風を切り閃光の如く。小さな少女が鎧騎士を蹴り抜いた。鐘突のような轟音を上げて、そいつはその場に倒れた。そしてその上に降り立つ小さな少女は、人間ではなく人形であった。
 出で立ちは15から17歳だが、60センチ程度しかない。太陽の日差しに輝く金色の髪と深く青い瞳。青いドレス。腰に刀を差し鋭い眼光を放つ。それは恵美が理想とする正義のヒロインだった。

 横たわる鎧に股がり人形の少女は問う。
「君がエミィかい?いくつ?」
濁った恵美の瞳は光を取り戻し、その質問に嬉々として答えた。
「うん6才・・・あなたは誰?」
6才の子供に剣を向けたのかと、人形の少女は呟いた。その目は暗く、今踏み台にしている鎧騎士を見下している。すると、会話に割り込むかのように、鎧騎士が起き上がろうとすると人形の少女は言った。
「踏んで悪かったよ・・でも、もう起きなくていいからさ!」
小さな人形は鎧の上から胸や頭を何度も踏みつけた。
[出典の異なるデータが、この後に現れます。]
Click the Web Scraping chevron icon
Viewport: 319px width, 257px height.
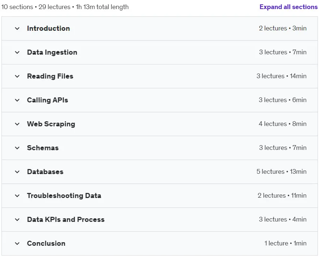pyautogui.click(x=17, y=124)
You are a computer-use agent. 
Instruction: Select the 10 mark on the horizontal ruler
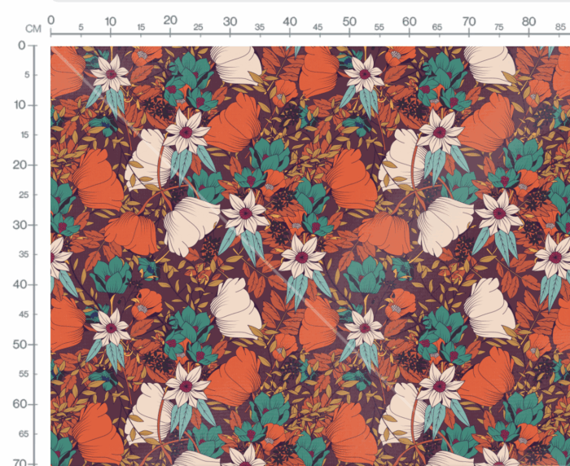point(111,21)
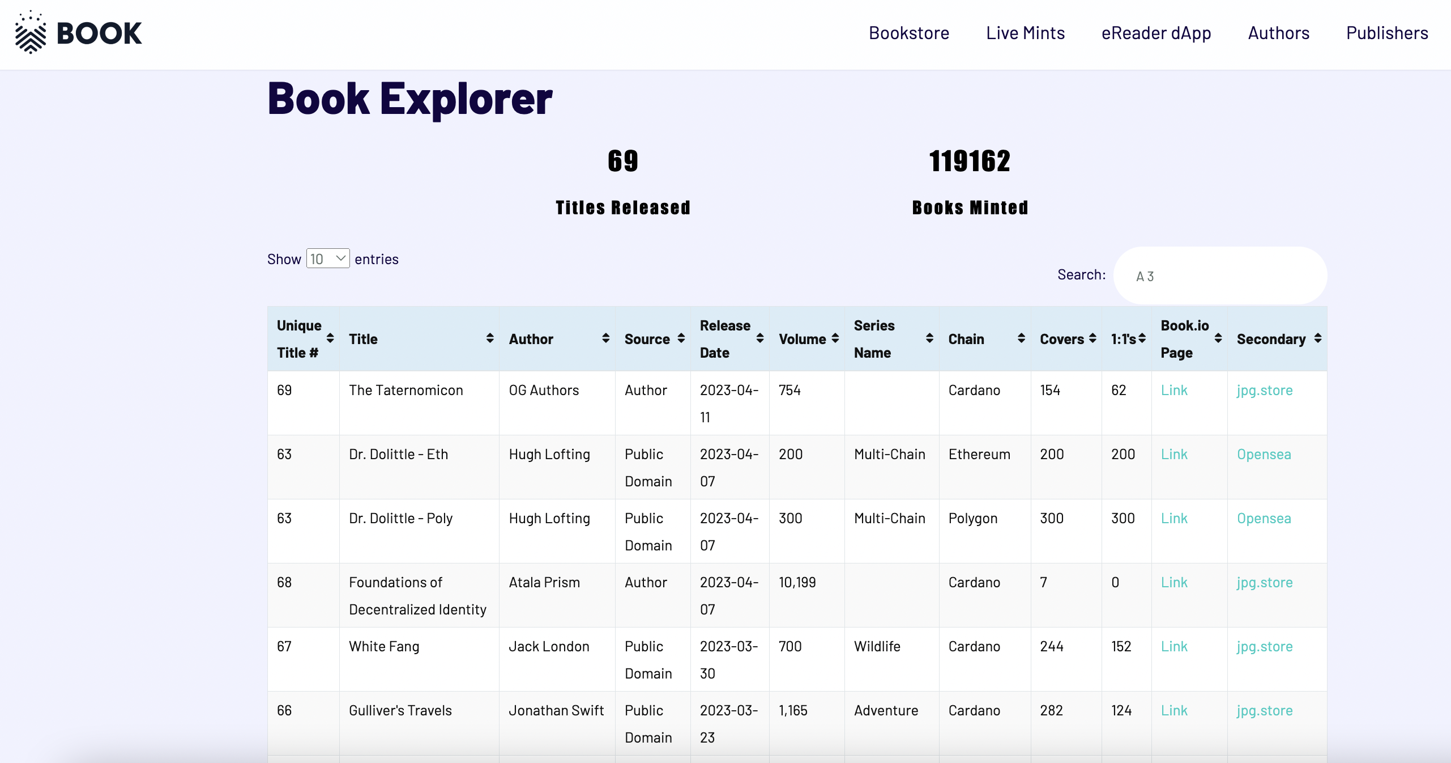The height and width of the screenshot is (763, 1451).
Task: Click Source column sort icon
Action: click(681, 338)
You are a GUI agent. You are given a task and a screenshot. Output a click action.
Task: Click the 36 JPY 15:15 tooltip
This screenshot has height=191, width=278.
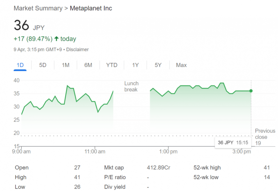(x=233, y=142)
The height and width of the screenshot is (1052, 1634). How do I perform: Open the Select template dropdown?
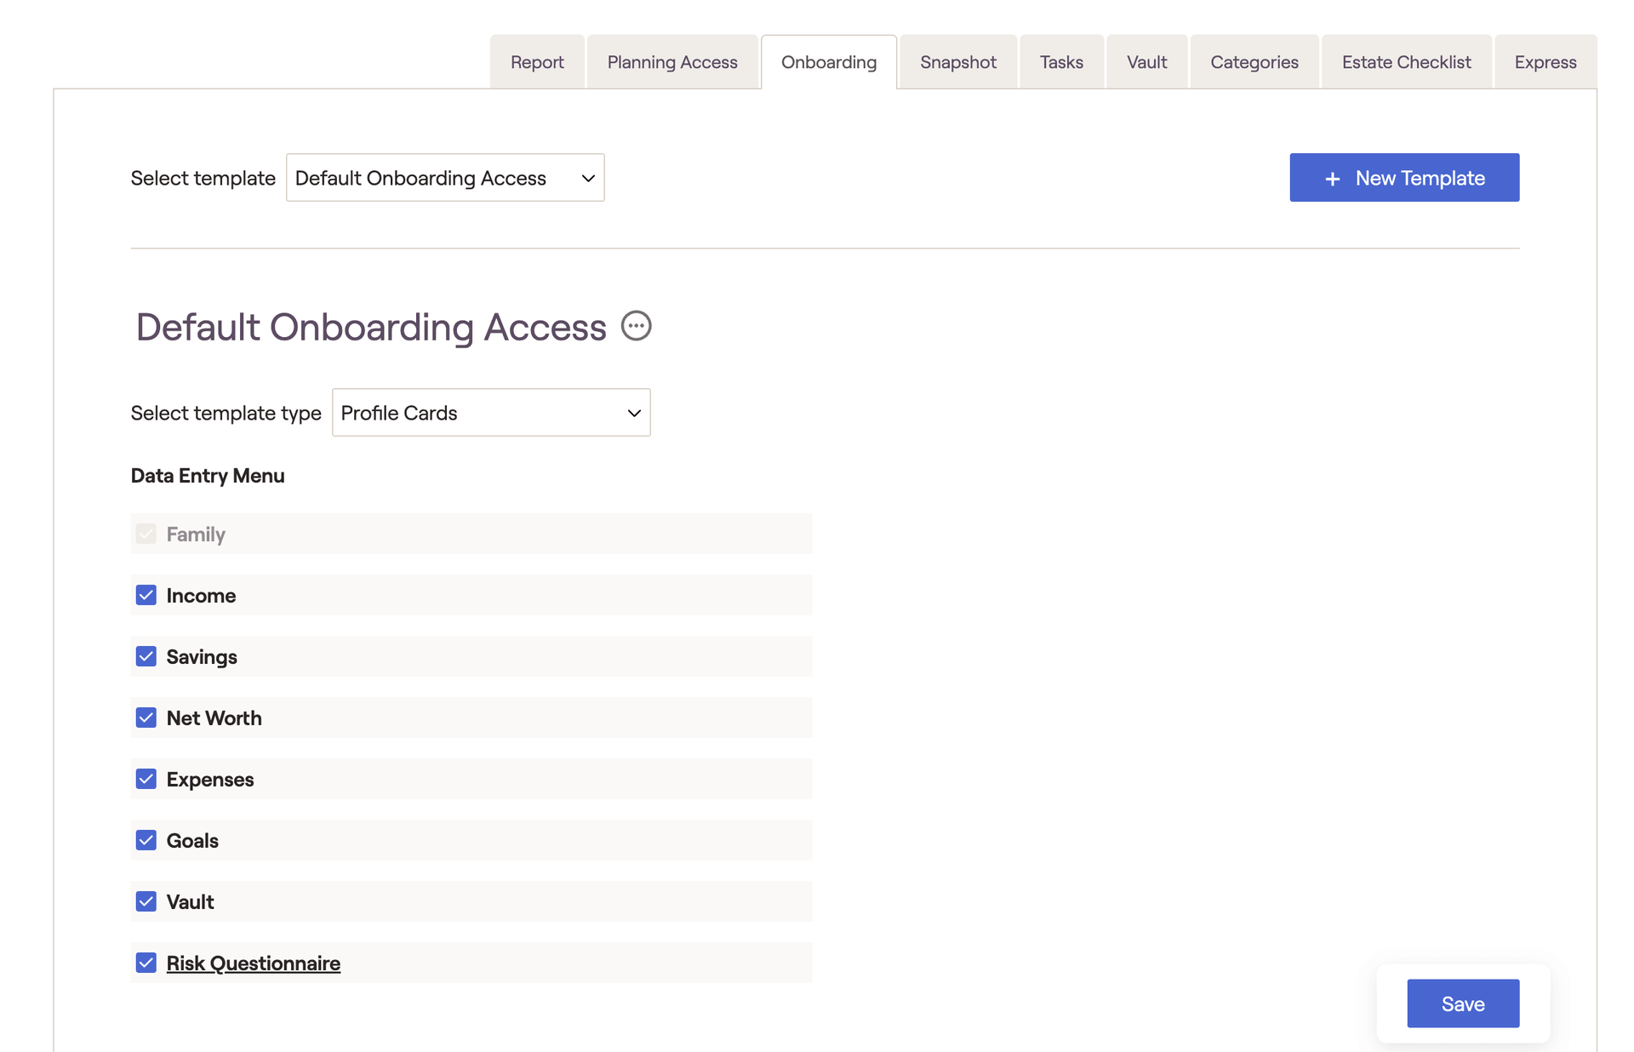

何度も何度も。それはとても楽しそうで、つり上がる口角から鮫のような歯が露になる。分厚い鎧はその度に歪み、身構える程の破砕音を上げ、仕舞いに鉄塊へと成り果てた。ゴロンと首が転がり落ちると一同に戦慄が走ったが、中身が無いことにまた驚いた。そう鎧の中には誰もいないのだ。
 残り二人の鎧騎士がすかさず人形に斬りかかる。
「私の名前はレティ!」
名乗りを上げると人形の少女は地面を蹴り宙を舞い、敵の首元に立つ。振り払われ、そのまま大きな剣で横凪ぎにされて、姿を消してしまう。しかし、目では追えなかったが、払いきった剣先に悠然と立ち、敵を見下していた。
「そもそも子供一人に大型を3体も駆り出すなんて、大人気無いんじゃないか!」
低い体制から刃を渡り、刀を抜く。

居合い・火走
突き抜ける閃光に引かれて火花が散る。
刎ね飛ぶ首。アスファルトに落ちると同時に全身を炎で包む。
 残敵の一体が、レティに破壊される前に任務を遂行する。最後の敵は離れている恵美に向かい何かをしようとした。鎧の胸が開き、中から大筒が出るや否や轟音と共に砲弾を放ったのだ。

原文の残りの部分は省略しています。